PROBLEM TO WORK ON ->
Write out the following listing's lines from the one with "bridaldreamhawaii@gmail.com (402, 2438)" to the one with "2017 (447, 1594)", exactly, with both included and no others.

PROVIDED ENTRIES ->
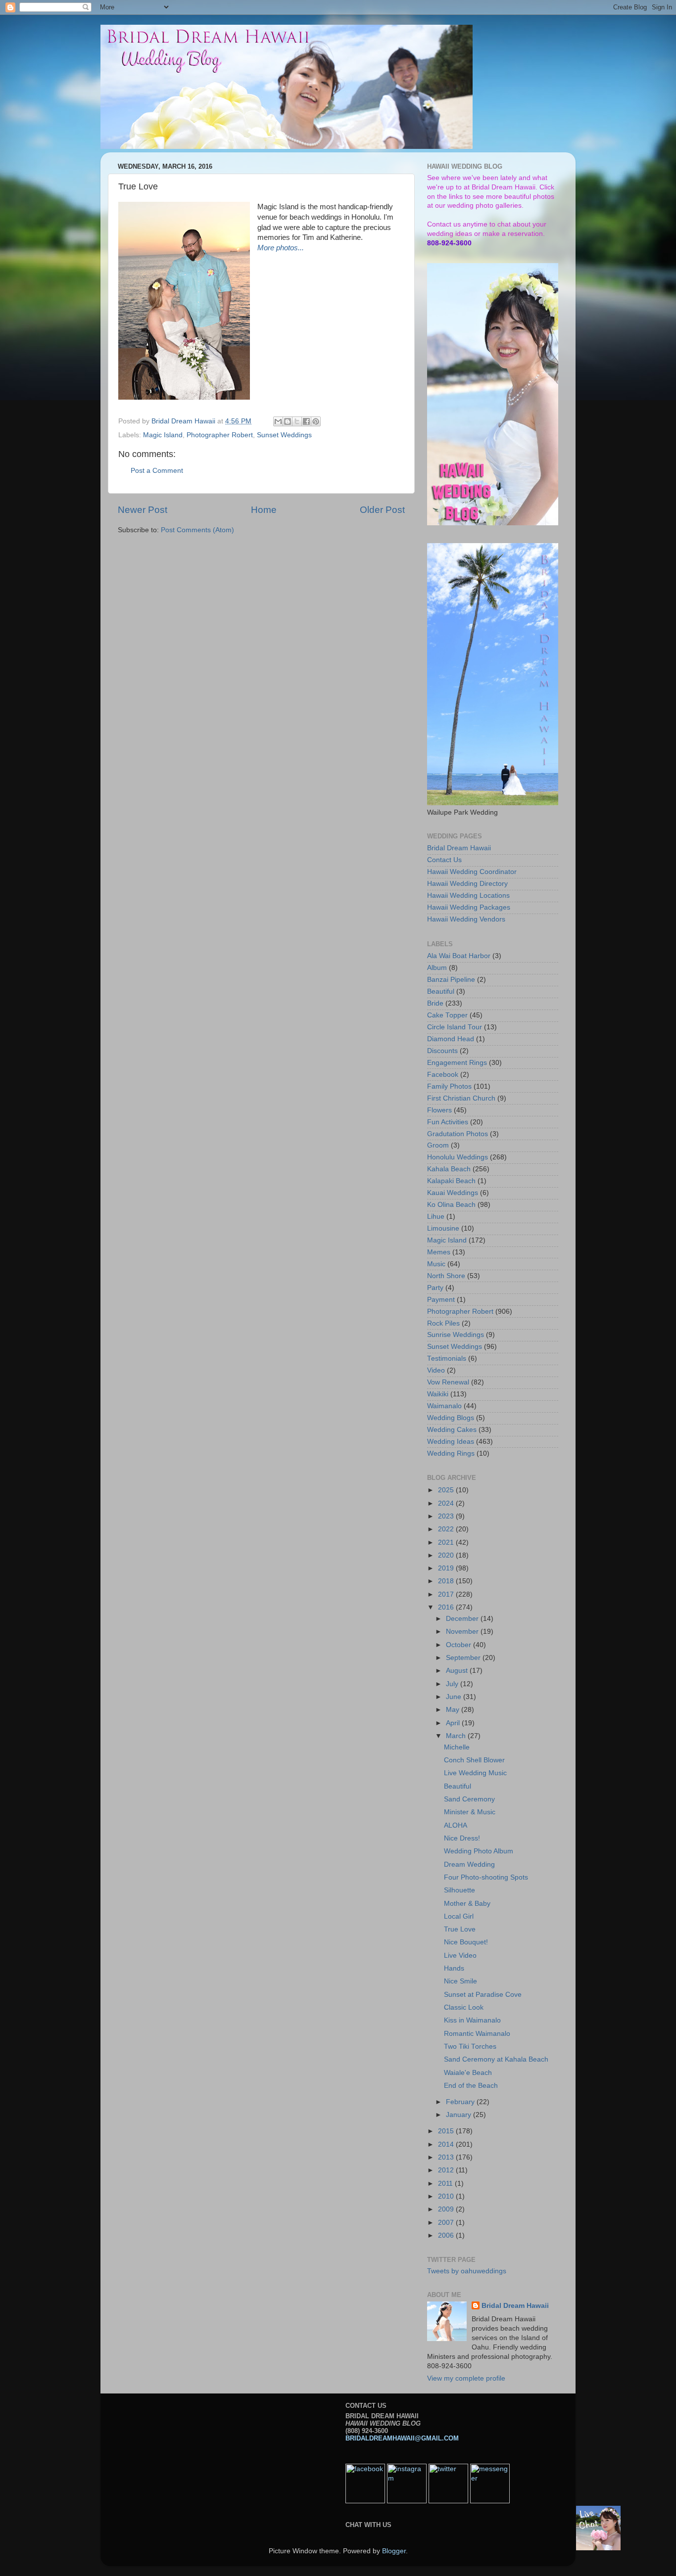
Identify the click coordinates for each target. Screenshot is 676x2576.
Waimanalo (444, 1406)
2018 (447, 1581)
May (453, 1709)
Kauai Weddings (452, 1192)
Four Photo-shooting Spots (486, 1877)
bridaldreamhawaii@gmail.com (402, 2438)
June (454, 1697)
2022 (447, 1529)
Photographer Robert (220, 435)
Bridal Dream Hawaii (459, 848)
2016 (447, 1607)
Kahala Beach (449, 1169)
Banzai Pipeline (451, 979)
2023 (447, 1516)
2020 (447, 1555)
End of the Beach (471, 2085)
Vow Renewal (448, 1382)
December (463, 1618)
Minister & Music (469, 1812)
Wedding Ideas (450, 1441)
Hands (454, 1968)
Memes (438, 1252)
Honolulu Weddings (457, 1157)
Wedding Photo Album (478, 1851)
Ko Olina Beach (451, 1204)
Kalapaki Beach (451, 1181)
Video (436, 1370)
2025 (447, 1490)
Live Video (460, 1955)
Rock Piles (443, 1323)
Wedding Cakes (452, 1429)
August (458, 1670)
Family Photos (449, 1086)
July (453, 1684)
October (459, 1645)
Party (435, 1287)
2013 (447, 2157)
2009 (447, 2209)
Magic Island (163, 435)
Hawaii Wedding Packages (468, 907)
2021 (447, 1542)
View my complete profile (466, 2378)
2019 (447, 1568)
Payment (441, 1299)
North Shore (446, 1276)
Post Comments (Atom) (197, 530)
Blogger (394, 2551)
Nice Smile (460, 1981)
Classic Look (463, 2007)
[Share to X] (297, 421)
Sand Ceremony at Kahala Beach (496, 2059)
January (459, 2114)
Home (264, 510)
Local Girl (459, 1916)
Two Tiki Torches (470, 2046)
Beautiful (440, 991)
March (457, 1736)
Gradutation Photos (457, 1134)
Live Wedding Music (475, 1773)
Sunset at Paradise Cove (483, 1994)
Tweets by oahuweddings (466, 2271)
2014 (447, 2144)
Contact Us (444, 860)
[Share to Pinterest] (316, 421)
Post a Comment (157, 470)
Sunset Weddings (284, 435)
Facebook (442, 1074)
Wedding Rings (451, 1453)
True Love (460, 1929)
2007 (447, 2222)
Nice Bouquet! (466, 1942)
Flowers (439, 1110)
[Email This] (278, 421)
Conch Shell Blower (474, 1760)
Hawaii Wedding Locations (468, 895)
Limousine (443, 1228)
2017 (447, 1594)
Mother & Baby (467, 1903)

* * *

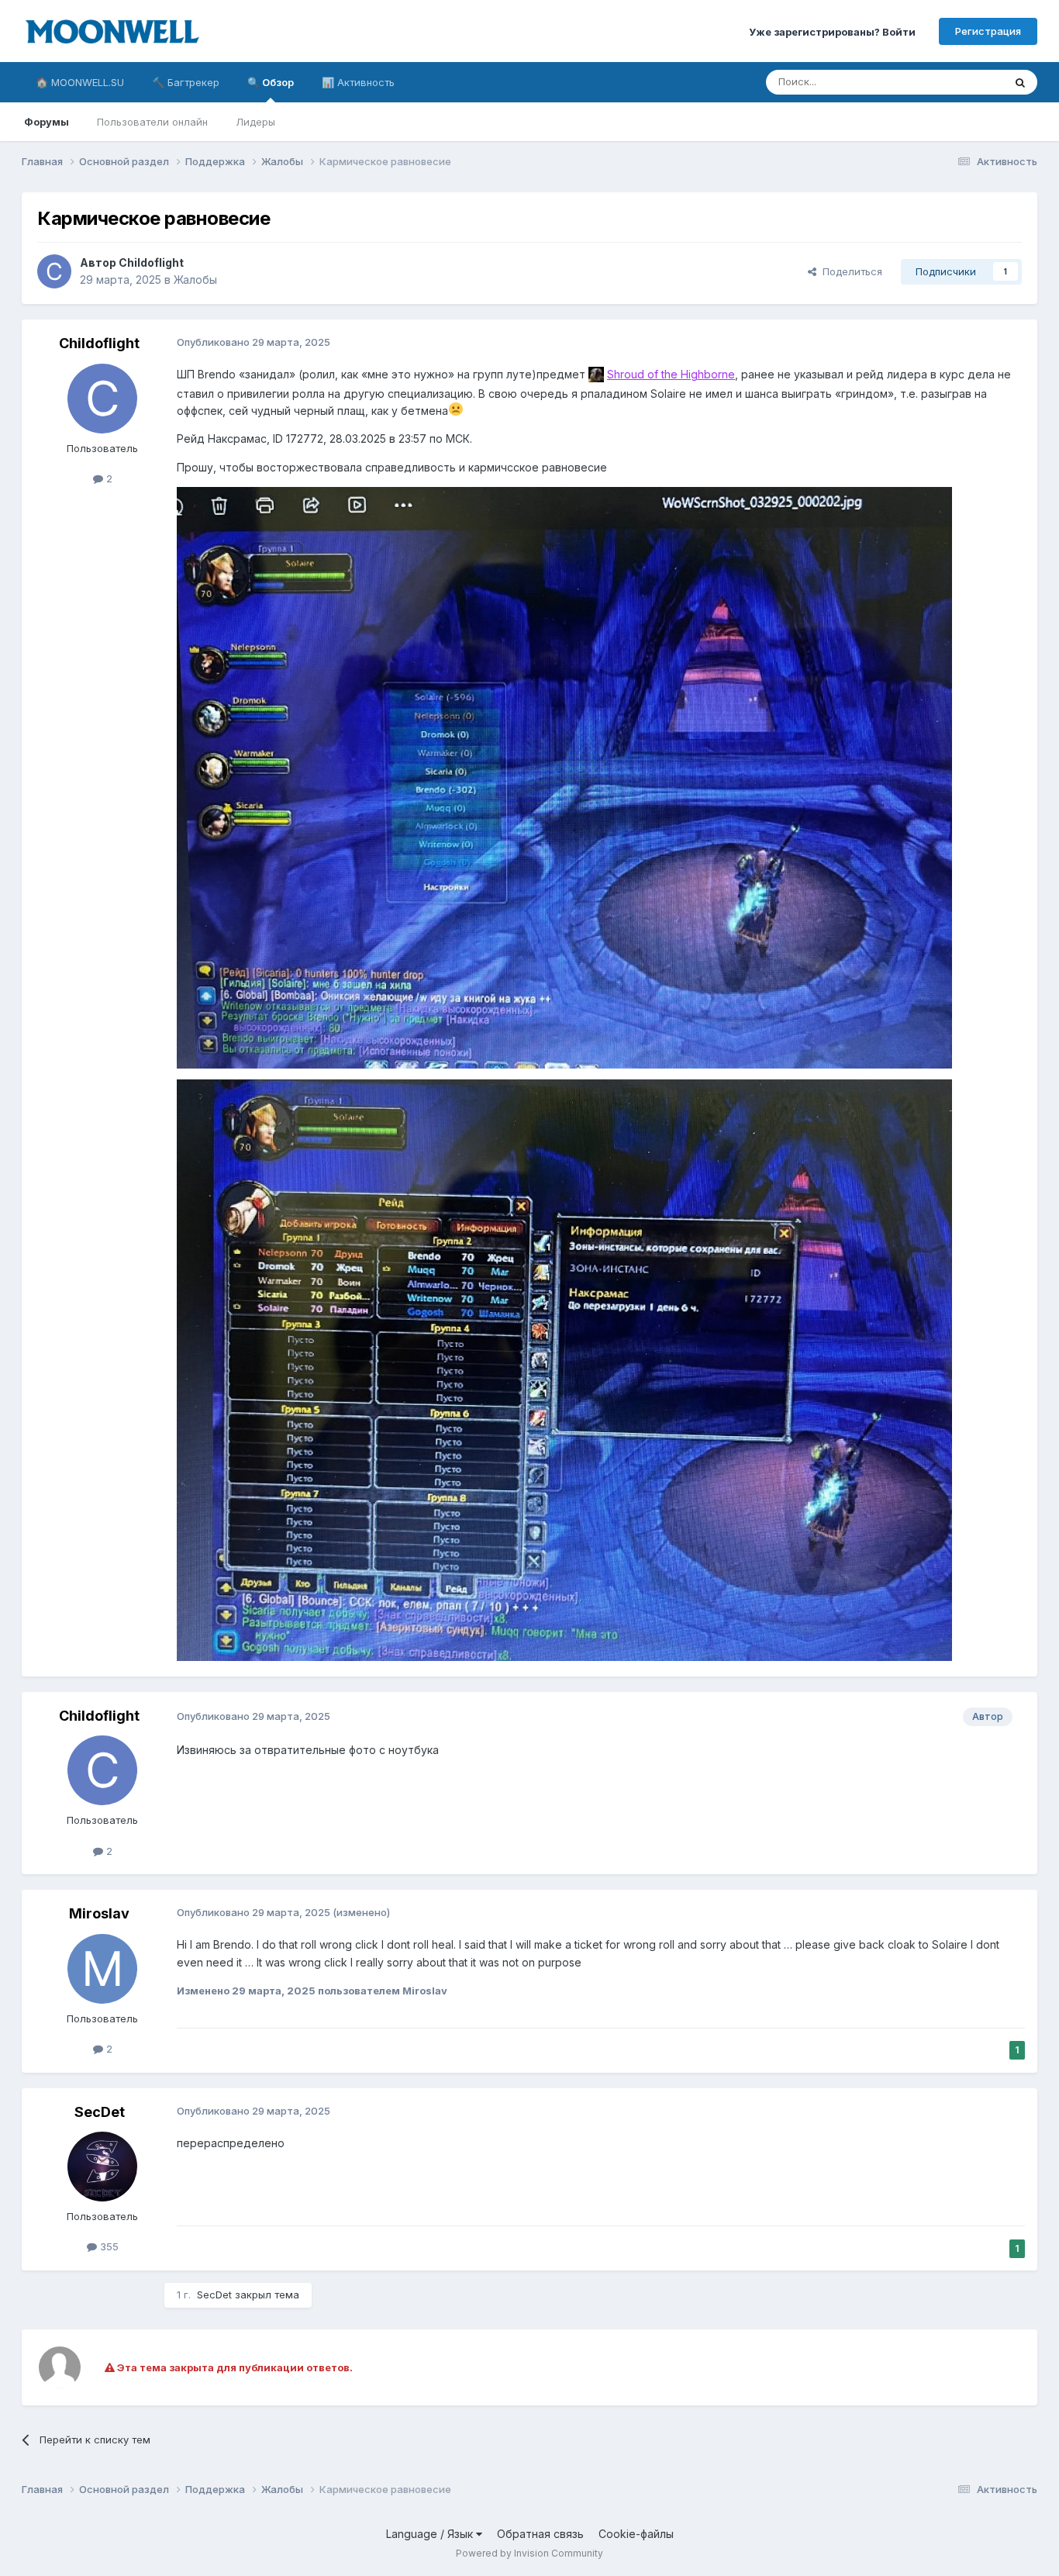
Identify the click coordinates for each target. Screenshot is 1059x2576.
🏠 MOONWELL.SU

--

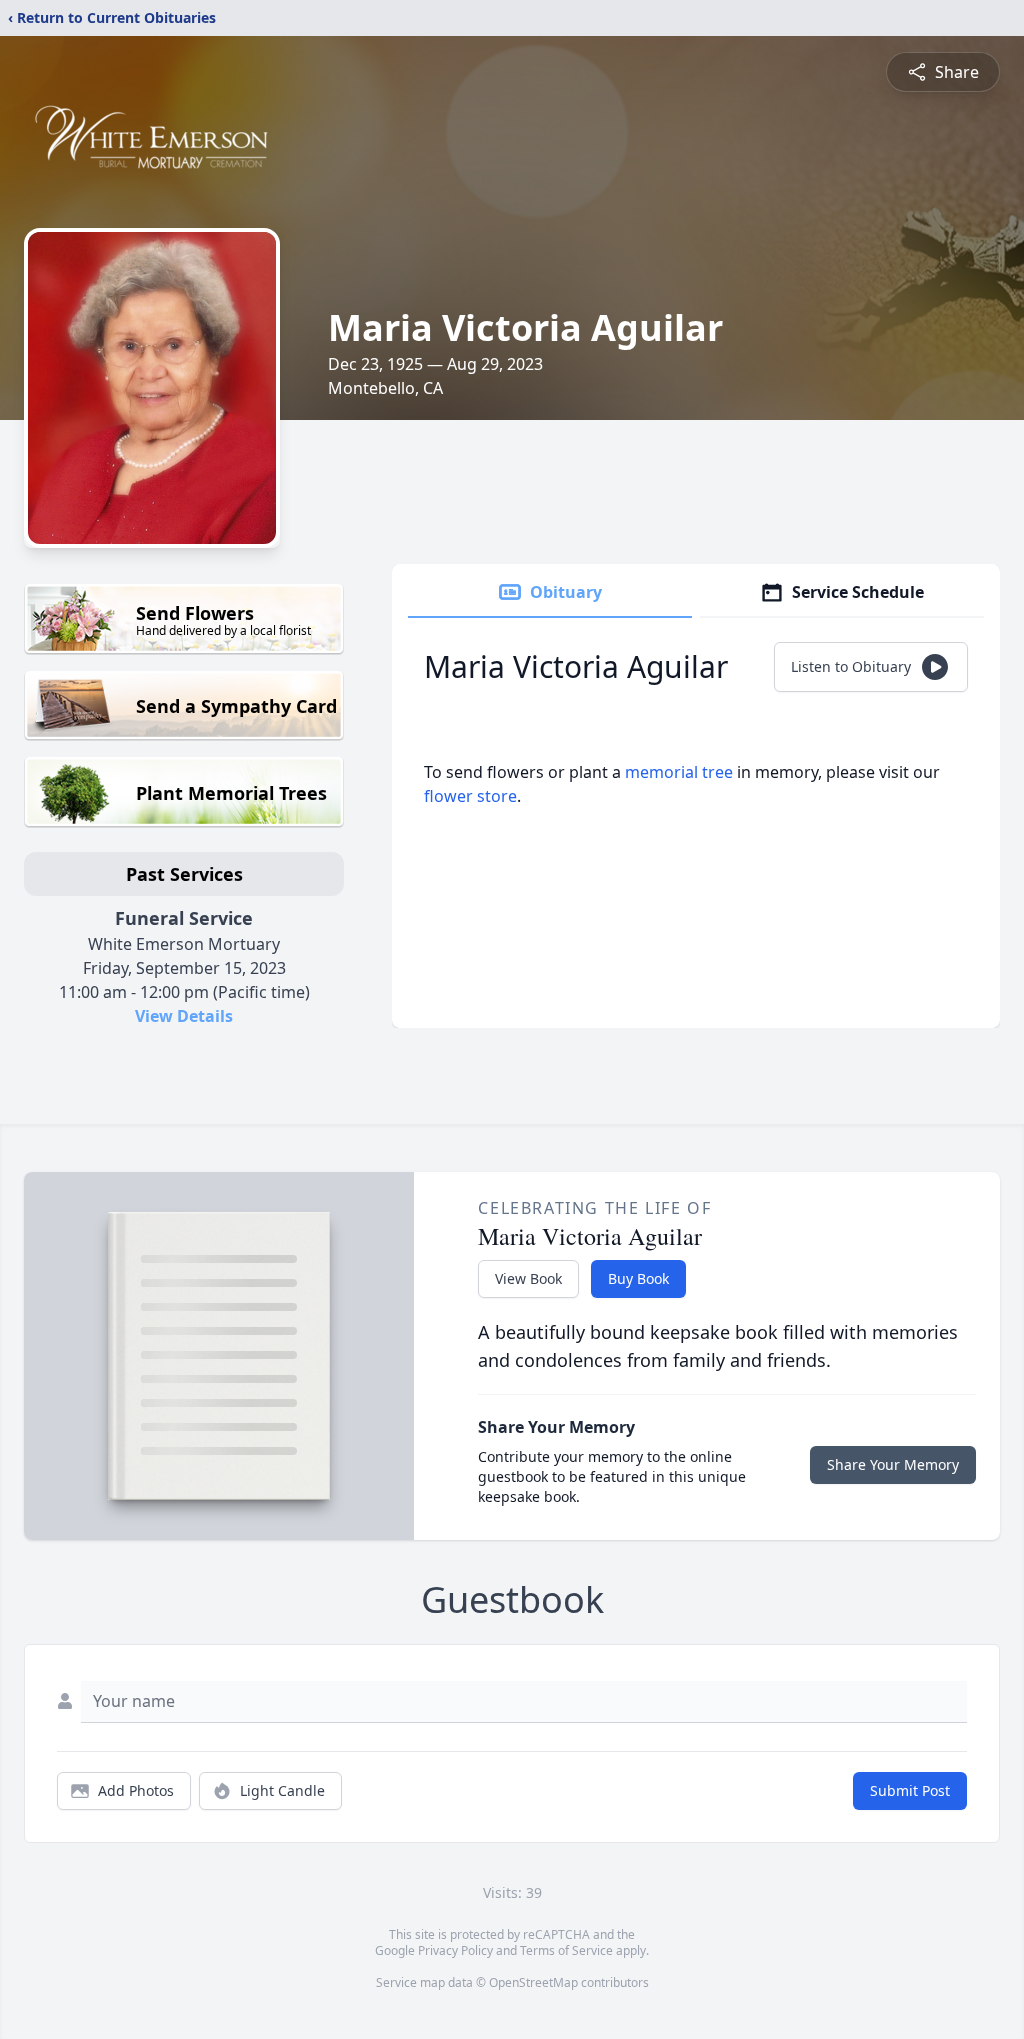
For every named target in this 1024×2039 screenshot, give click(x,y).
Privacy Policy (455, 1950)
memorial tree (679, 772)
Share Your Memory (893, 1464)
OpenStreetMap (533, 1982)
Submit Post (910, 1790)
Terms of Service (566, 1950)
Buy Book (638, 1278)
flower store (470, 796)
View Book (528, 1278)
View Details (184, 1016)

ANSWER BOX ->
bridaldreamhawaii@gmail.com (402, 2438)
June (454, 1697)
2022 (447, 1529)
Photographer Robert (220, 435)
Bridal Dream Hawaii (459, 848)
2016 (447, 1607)
Kahala Beach (449, 1169)
Banzai Pipeline (451, 979)
2023 (447, 1516)
2020 (447, 1555)
End of the Beach (471, 2085)
Vow Renewal (448, 1382)
December (463, 1618)
Minister & Music (469, 1812)
Wedding Ideas (450, 1441)
Hands (454, 1968)
Memes (438, 1252)
Honolulu Weddings (457, 1157)
Wedding Photo Album (478, 1851)
Ko Olina Beach (451, 1204)
Kalapaki Beach (451, 1181)
Video (436, 1370)
2025 (447, 1490)
Live Video (460, 1955)
Rock Piles (443, 1323)
Wedding Cakes (452, 1429)
August (458, 1670)
Family Photos (449, 1086)
July (453, 1684)
October (459, 1645)
Party (435, 1287)
2013 (447, 2157)
2009 (447, 2209)
Magic Island (163, 435)
Hawaii Wedding Packages (468, 907)
2021 (447, 1542)
View my complete profile (466, 2378)
2019 (447, 1568)
Payment (441, 1299)
North Shore (446, 1276)
Post Comments (Atom) (197, 530)
Blogger (394, 2551)
Nice Smile (460, 1981)
Classic Look (463, 2007)
[Share to X] (297, 421)
Sand Ceremony at Kahala Beach (496, 2059)
January (459, 2114)
Home (264, 510)
Local Girl (459, 1916)
Two Tiki Torches (470, 2046)
Beautiful (440, 991)
March (457, 1736)
Gradutation Photos (457, 1134)
Live Wedding Music (475, 1773)
Sunset at Paradise Cove (483, 1994)
Tweets by oahuweddings (466, 2271)
2014 (447, 2144)
Contact Us (444, 860)
[Share to Pinterest] (316, 421)
Post a Comment (157, 470)
Sunset Weddings (284, 435)
Facebook (442, 1074)
Wedding Rings (451, 1453)
True Love (460, 1929)
2007 (447, 2222)
Nice Bouquet! (466, 1942)
Flowers (439, 1110)
[Email This] (278, 421)
Conch Shell Blower (474, 1760)
Hawaii Wedding Locations (468, 895)
Limousine (443, 1228)
2017 (447, 1594)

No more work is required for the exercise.